TAJIKISTAN* (7 September)

Reports indicate that 1999 grain and pulse production could fall sharply to 430 000 tonnes and that the food supply situation is deteriorating. This would be the second year in succession that production has fallen and would be mainly due to sharply lower yields than last year. Contrary to earlier official indications, the area sown to cereals is now reported to have remained stable at about 400 000 hectares but yields are officially forecast to fall to about 1 tonne per hectare. Lower yields than last year are due to heavy rains in July which caused severe but localized damage, heavy infestation of wheat with rust and smut, inadequate use of high quality seed and other inputs and poor irrigation. Given that about 150 000 hectares of the land sown to grain is irrigated, official average yield expectations seem too low, despite persistent economic problems in the sector. Lack of resources available to the national statistics office and the government's weak control over large parts of the country limit the accuracy of information on economic and agricultural activity.

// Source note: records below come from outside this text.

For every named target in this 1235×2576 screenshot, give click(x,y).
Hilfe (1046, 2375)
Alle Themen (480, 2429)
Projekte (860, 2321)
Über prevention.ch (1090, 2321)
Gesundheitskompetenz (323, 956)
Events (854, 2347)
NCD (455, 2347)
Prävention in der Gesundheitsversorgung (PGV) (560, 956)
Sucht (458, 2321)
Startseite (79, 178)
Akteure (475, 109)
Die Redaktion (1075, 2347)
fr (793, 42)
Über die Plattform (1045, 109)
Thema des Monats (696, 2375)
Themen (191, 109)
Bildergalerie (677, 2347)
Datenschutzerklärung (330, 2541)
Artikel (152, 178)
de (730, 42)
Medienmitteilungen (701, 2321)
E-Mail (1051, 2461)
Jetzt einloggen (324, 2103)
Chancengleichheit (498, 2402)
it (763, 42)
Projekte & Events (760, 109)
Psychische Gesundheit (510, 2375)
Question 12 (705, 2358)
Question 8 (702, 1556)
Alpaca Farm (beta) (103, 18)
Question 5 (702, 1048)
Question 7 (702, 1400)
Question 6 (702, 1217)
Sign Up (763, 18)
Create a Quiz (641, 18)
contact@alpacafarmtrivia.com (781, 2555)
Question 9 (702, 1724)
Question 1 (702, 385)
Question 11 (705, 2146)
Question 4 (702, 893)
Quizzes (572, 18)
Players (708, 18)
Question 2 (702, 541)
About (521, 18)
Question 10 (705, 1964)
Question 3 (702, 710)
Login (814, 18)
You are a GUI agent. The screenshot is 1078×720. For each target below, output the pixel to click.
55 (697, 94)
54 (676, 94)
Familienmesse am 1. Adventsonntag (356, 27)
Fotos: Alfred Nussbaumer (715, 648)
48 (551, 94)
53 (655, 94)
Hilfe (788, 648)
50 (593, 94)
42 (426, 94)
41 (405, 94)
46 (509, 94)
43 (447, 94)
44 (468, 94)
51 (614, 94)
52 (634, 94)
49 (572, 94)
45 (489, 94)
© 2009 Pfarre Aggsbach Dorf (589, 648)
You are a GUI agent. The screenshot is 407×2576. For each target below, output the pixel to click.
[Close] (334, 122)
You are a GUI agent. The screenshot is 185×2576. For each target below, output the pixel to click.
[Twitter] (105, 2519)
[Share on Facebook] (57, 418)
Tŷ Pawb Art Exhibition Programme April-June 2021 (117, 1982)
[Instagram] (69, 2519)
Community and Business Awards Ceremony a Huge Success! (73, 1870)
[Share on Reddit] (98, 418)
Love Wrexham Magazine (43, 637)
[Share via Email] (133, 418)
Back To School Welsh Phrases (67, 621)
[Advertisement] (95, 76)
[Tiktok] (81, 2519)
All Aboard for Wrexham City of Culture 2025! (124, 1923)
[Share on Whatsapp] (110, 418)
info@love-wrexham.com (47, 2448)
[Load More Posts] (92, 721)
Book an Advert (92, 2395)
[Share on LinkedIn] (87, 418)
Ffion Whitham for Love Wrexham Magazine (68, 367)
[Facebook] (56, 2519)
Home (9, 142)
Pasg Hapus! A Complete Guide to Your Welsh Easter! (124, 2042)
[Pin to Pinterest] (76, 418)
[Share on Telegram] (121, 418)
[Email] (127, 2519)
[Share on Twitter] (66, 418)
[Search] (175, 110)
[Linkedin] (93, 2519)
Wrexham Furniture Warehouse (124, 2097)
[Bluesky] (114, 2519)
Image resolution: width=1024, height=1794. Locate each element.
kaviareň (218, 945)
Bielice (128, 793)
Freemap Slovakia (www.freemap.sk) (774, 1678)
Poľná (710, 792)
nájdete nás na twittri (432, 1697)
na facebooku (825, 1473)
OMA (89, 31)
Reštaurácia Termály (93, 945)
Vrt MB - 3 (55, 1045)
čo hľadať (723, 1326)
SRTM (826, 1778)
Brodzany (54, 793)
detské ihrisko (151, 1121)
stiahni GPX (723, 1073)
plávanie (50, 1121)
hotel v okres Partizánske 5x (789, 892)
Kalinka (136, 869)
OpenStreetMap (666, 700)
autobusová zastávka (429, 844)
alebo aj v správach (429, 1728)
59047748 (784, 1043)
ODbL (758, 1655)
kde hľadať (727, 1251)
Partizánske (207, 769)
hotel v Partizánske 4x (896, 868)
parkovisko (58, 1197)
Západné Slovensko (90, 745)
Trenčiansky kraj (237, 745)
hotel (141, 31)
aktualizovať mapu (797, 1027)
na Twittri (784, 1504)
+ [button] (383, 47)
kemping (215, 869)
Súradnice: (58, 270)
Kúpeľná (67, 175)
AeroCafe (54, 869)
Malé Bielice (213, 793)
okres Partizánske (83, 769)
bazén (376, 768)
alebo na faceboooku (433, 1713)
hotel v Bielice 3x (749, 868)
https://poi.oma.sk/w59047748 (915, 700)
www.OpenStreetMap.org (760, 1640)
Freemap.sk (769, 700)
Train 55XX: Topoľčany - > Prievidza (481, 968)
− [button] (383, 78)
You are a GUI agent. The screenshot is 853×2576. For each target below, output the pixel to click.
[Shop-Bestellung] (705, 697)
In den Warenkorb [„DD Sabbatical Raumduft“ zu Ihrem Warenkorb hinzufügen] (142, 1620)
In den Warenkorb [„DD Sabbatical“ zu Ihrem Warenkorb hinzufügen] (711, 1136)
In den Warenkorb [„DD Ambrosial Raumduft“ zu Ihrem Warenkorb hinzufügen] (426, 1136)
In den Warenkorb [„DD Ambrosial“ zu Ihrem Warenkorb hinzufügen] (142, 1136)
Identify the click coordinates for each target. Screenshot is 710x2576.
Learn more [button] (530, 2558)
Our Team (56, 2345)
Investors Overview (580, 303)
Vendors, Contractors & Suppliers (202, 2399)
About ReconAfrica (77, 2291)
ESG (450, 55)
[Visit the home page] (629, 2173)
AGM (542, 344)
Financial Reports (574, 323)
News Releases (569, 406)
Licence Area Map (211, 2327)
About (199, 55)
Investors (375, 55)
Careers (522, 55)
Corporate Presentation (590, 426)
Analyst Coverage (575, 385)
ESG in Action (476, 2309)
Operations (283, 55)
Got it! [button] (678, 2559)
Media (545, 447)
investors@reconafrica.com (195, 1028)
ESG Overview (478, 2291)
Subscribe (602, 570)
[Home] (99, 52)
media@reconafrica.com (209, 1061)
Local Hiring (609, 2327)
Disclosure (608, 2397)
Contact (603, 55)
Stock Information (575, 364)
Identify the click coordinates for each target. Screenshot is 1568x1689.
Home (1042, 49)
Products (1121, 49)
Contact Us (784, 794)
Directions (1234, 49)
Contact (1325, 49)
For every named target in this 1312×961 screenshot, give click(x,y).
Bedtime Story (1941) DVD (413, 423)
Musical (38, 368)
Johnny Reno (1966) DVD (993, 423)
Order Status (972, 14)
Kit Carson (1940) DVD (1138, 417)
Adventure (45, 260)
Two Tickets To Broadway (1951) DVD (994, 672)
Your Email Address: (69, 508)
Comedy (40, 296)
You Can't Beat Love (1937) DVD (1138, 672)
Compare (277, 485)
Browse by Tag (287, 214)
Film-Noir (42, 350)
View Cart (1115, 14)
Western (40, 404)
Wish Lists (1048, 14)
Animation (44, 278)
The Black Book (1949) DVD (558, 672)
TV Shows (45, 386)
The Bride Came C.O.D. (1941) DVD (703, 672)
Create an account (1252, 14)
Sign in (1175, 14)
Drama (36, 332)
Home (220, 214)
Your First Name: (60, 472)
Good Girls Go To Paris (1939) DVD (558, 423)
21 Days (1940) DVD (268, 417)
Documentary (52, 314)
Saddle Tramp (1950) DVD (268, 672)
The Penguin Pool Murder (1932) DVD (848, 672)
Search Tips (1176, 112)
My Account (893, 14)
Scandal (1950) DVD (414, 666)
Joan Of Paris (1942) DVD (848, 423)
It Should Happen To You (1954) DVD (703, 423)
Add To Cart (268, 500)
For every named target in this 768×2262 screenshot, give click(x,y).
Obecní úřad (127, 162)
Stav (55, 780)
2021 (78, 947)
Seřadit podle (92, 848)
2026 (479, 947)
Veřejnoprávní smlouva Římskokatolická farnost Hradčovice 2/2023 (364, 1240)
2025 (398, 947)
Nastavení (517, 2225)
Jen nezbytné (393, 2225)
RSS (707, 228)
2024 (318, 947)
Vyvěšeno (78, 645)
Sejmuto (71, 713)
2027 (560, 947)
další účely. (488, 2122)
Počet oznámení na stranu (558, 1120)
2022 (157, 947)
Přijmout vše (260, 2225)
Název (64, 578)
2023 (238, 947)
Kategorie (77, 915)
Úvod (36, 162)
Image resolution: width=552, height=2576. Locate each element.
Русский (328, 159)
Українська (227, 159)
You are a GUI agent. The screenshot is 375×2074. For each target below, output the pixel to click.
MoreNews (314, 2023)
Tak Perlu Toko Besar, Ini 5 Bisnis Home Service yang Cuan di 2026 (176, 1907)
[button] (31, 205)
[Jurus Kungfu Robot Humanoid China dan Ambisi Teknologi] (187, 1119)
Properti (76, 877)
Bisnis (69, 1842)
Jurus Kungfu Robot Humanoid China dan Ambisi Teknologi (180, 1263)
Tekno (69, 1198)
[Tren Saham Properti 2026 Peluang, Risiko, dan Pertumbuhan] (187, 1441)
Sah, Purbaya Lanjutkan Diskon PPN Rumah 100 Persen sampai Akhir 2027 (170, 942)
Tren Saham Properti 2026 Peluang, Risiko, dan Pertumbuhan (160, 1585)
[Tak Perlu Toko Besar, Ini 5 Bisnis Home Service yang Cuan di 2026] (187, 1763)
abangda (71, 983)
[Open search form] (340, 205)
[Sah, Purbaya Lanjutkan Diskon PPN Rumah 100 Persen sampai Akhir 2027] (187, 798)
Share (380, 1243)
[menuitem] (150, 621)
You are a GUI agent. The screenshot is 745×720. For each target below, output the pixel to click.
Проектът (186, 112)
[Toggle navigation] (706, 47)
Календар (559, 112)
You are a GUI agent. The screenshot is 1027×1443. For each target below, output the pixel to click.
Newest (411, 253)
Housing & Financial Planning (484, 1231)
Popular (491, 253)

The agricultural sector employs almost half of the labour force but generates less than 30 percent of recorded GDP. Reforms which are being undertaken to improve efficiency include registry certificates for land redistributed under the 1996 agrarian reform, and implementing a special programme to centralize farms in 160 associations.

The shortfall in cereal production will have to be met by food aid and commercial imports, the latter mainly from Kazakhstan and Kyrgyzstan. In 1999/2000, the cereal import requirement is estimated to increase to 403 000 tonnes. In 1998/99 the country received 46 000 tonnes of cereals as food aid. Allocations for the current year have not yet been finalized.

World Bank data indicates that about 85 percent of the population has incomes below the poverty line, 5 percent of the population are destitute and another 12 percent extremely poor. Standards of living have continued to decline in recent months. Recent assessments in the Karategin Valley found that large segments of the population were food insecure. Humanitarian assistance to vulnerable populations will continue to be necessary.